### EXTRACT PROVIDED
....

Can AWK array be used to get largest cluster in correlation matrix?

I have a matrix that describes correlation between items A-K, where 1=correlated and 0=uncorrelated.
Is there an easy way to extract the largest cluster from the data? In other words, the cluster with the most correlated elements. Below is some sample data:
# A B C D E F G H I J K
A 1 1 1 1 1 1 1 1 1 1 1
B 1 1 1 1 1 1 1 1 1 1 1
C 1 1 1 1 1 1 1 1 1 1 1
D 1 1 1 1 0 1 0 0 0 1 1
E 1 1 1 0 1 0 0 1 1 0 0
F 1 1 1 1 0 1 0 0 1 0 1
G 1 1 1 0 0 0 1 0 0 0 0
H 1 1 1 0 1 0 0 1 1 1 1
I 1 1 1 0 1 1 0 1 1 0 0
J 1 1 1 1 0 0 0 1 0 1 0
K 1 1 1 1 0 1 0 1 0 0 1
Swapping a few columns/rows by eye, the expected result would be the top left of the matrix, which is a cluster of size 6 that contains: {A, B, C, D, F, K}
I know awk isn't the most user-friendly for this application, but I'm keen on using awk since this will integrate into a larger awk script. That being said, I'm not completely immovable on the language.

....

### WORK INSTRUCTIONS
(1) In the AWK correlation matrix question, which items make up the expected largest cluster, and what is its size?
(2) Continue the AWK correlation matrix question from the point where it stops.

### SUPPLIED ENTRIES

....

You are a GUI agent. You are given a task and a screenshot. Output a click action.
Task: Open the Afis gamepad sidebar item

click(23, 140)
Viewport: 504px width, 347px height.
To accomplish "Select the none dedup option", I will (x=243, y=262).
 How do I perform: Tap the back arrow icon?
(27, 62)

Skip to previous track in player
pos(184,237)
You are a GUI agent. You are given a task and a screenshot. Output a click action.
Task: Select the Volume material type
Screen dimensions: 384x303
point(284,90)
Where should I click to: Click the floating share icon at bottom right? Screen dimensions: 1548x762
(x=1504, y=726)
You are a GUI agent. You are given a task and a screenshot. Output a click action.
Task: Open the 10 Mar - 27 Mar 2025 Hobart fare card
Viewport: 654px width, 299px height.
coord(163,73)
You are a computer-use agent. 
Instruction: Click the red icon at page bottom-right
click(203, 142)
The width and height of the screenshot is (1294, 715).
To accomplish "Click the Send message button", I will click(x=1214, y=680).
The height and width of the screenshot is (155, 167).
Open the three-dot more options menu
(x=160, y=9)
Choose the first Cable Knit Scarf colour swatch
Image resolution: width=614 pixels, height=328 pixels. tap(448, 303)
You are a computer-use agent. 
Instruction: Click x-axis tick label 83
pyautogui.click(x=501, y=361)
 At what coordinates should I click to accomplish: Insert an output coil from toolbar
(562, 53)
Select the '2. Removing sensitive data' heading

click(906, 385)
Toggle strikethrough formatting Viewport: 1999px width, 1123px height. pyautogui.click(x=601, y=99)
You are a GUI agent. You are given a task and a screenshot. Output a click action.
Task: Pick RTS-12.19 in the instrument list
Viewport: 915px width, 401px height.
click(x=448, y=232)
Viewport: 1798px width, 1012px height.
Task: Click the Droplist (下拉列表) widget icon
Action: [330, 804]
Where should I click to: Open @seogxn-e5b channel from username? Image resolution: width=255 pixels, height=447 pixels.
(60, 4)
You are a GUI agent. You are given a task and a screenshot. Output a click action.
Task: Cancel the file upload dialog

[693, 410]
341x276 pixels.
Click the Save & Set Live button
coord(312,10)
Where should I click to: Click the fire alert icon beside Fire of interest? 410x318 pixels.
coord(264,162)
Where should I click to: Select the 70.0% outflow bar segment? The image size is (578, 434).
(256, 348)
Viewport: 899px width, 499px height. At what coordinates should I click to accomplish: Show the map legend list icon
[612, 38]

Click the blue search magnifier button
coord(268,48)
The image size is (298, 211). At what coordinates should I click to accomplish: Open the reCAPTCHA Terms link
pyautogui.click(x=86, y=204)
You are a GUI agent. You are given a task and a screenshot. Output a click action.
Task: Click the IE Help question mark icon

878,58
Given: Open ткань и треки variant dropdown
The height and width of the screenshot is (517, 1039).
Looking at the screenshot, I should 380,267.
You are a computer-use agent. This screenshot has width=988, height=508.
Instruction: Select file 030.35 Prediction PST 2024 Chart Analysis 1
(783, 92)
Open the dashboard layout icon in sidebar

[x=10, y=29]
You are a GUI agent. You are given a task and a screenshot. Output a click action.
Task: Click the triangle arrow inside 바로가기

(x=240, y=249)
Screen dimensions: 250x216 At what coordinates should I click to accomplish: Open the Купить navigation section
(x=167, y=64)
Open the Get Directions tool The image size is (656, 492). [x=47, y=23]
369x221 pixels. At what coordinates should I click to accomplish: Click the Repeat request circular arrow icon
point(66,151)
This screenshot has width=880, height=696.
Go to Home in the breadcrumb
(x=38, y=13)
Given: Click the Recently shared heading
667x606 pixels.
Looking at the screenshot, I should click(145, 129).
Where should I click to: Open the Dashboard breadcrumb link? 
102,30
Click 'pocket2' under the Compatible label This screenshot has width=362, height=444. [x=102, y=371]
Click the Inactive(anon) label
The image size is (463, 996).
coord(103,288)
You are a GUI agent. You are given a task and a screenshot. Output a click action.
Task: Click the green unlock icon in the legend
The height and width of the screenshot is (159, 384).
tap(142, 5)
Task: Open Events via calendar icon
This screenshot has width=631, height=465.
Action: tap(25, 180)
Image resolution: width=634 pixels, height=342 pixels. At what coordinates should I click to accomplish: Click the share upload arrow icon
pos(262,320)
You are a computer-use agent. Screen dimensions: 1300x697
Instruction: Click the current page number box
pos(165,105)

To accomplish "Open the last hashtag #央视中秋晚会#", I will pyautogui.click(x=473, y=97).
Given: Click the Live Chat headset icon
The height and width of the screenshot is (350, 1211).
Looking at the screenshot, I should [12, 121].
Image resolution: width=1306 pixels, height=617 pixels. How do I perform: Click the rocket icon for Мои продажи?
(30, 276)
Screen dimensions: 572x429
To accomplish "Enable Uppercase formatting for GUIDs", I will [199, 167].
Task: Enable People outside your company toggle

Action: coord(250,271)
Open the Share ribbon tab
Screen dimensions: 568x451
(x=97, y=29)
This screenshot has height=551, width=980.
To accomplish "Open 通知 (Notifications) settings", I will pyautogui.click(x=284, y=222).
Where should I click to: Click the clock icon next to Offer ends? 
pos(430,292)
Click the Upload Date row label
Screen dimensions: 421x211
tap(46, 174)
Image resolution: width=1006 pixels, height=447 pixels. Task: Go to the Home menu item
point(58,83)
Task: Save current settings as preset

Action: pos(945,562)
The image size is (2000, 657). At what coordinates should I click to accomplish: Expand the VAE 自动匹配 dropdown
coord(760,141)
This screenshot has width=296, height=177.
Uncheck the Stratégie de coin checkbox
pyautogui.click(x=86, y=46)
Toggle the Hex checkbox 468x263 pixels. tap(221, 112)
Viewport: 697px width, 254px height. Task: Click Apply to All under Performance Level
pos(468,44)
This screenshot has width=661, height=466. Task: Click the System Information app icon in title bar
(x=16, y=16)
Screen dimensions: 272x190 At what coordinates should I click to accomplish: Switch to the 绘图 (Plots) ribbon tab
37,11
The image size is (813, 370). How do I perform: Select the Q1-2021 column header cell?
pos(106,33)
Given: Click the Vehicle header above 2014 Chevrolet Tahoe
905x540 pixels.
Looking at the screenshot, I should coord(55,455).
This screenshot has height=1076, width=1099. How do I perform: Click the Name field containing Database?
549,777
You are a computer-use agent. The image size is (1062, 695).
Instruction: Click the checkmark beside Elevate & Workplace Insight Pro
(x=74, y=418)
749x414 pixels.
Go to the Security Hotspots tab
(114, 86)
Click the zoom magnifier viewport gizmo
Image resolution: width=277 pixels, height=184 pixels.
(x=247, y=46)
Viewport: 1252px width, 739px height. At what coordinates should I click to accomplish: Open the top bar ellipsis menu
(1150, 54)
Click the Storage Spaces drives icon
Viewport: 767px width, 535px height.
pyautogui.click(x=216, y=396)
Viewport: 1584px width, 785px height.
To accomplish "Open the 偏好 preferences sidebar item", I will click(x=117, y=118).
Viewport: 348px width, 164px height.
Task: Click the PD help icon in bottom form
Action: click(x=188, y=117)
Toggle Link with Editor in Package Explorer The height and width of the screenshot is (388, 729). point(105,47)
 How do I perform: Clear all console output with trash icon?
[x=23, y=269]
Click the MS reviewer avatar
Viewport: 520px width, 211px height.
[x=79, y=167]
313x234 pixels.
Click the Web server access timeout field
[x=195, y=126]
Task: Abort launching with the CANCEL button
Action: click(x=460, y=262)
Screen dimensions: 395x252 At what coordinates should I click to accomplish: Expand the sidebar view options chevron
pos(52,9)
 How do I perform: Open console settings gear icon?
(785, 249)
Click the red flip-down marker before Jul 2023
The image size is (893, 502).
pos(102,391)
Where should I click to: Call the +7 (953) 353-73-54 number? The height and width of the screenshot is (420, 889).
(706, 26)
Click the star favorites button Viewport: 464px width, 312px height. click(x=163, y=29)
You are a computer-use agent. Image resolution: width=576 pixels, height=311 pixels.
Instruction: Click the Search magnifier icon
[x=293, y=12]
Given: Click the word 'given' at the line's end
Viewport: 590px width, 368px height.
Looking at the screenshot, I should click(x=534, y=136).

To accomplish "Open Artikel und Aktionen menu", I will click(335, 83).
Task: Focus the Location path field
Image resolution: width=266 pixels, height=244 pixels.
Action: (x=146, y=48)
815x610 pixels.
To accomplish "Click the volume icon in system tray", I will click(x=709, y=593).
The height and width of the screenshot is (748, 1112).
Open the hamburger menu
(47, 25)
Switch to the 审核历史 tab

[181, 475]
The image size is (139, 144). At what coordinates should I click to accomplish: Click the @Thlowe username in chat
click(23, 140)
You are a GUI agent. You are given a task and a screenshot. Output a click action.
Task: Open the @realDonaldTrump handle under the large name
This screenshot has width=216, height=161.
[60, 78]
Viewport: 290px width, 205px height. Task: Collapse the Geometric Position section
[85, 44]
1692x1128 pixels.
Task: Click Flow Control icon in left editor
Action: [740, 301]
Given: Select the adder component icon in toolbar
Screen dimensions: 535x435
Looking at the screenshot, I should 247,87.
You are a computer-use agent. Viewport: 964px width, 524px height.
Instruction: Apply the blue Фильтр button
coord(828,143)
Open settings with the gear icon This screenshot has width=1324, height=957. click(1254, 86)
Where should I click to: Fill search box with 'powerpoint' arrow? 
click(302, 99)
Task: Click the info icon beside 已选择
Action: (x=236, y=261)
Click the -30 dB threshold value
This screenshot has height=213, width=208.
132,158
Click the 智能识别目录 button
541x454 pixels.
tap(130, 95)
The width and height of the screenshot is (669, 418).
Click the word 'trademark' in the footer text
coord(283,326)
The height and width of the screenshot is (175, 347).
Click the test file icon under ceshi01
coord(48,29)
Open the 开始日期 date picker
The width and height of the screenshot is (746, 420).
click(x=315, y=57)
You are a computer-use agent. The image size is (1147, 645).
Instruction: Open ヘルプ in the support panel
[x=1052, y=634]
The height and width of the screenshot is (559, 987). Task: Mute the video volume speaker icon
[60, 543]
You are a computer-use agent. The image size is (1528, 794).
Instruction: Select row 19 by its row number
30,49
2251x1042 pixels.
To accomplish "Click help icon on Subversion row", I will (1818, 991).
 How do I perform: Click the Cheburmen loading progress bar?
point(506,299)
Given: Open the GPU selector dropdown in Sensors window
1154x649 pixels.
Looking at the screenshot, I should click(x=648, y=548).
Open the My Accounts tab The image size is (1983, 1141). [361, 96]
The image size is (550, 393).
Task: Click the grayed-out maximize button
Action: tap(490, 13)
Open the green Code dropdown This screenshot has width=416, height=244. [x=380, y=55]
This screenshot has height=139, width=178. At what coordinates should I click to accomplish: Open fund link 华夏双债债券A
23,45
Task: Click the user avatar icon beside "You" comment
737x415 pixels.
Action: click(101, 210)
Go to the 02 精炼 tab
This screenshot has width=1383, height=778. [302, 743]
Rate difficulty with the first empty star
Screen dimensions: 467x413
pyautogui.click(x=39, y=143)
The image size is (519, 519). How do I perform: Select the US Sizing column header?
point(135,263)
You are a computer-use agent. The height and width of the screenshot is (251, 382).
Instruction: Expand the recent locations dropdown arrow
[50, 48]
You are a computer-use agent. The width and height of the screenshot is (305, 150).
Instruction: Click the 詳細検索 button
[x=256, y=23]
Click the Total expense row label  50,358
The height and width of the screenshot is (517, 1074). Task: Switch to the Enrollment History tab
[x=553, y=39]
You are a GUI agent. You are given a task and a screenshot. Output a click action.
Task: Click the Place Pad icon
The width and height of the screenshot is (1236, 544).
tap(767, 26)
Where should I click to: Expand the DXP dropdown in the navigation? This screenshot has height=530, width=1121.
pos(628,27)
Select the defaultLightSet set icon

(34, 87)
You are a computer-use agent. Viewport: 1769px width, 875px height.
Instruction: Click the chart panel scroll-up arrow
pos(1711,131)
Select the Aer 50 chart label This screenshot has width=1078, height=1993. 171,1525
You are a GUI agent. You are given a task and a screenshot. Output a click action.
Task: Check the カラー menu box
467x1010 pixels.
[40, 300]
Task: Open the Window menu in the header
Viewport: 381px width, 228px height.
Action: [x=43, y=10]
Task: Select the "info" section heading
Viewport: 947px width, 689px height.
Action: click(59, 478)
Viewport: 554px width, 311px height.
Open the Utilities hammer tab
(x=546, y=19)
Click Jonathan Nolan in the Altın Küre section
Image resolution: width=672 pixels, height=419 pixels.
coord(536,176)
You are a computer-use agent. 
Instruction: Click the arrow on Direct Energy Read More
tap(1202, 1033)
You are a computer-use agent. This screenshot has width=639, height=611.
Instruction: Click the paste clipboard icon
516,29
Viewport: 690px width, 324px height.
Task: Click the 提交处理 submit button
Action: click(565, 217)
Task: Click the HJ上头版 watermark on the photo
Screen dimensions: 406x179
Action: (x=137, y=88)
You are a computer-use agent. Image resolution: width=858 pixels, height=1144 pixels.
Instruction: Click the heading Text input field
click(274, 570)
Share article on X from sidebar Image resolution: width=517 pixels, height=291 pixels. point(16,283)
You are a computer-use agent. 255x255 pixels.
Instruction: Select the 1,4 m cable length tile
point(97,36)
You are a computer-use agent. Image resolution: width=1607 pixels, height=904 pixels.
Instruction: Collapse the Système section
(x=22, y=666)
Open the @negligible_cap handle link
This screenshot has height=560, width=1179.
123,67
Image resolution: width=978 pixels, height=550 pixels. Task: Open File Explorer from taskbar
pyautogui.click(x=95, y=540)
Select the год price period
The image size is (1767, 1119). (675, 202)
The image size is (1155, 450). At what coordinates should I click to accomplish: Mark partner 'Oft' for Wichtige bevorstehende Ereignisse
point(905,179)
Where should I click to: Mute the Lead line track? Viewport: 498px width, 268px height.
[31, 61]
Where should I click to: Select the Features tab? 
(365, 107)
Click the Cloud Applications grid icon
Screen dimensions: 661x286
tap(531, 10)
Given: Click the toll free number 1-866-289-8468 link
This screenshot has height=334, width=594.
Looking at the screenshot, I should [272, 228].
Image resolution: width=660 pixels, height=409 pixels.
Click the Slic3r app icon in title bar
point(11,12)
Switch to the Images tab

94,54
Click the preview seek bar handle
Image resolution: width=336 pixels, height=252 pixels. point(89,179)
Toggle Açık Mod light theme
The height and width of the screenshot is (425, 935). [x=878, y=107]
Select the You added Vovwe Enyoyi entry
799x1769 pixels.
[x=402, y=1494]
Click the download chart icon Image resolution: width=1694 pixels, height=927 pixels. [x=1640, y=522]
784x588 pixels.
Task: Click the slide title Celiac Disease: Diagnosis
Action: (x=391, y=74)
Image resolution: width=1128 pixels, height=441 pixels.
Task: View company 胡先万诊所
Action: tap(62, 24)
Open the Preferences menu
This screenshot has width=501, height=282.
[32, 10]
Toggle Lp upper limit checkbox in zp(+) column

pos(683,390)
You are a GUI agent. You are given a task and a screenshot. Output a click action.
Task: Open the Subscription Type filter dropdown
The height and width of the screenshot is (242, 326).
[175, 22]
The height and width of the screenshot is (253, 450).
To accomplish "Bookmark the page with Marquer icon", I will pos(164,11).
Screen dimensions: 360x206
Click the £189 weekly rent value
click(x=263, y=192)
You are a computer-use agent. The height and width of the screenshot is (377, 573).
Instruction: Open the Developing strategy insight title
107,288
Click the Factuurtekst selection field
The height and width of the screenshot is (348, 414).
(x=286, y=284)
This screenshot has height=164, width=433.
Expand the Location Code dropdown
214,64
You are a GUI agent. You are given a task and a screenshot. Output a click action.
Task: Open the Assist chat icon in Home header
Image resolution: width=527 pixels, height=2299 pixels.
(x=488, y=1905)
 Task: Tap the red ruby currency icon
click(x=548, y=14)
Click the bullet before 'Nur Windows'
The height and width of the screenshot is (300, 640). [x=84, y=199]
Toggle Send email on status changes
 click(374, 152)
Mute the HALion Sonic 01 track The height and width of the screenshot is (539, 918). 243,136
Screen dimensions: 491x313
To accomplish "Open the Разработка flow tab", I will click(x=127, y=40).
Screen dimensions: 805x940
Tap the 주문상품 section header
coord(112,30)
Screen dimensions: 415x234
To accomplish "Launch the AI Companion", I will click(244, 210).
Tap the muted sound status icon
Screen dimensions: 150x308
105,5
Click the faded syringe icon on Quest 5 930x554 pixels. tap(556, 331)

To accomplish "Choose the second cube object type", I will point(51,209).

....

### ANSWERS TO EACH TASK
(1) The expected cluster has size 6 and contains A, B, C, D, F, and K.

(2)
Not sure where to start but here's a more complex version of what I'm thinking in python:
https://stats.stackexchange.com/questions/138325/clustering-a-correlation-matrix
Assumptions:
all matrices are symmetric (ie, square; equal to its transpose; matrix[x,y]=matrix[y,x])
matrix[x,x]=1 for all x
all matrix entries are 0 or 1
not interested in 1-element clusters
not interested in permutations of the same cluster (ie, A,B is the same as B,A)
since we don't have to worry about permutations we can focus on processing elements in the order in which they show up in the matrix (eg, we process A,B,C and ignore the equivalents of A,C,B, B,A,C, B,C,A, C,A,B and C,B,A); this allows us to focus on processing just the top/right half of the matrix (above the identity/diagonal) and in order from left to right; this will greatly reduce the number of permutations we need to evaluate
as demonstrated in the question, elements that make up a cluster can be shifted up/left in the matrix so as to fill the top/left of the matrix with 1's (this comes into play during processing where for each new element we merely need to test the equivalent of the new column/row added to this top/left portion of the matrix)
Regarding the last assumption ... assume we have cluster A,D and we now want to test A,D,F; we just need to test the new column/row entries (?):
Current Cluster New Cluster ?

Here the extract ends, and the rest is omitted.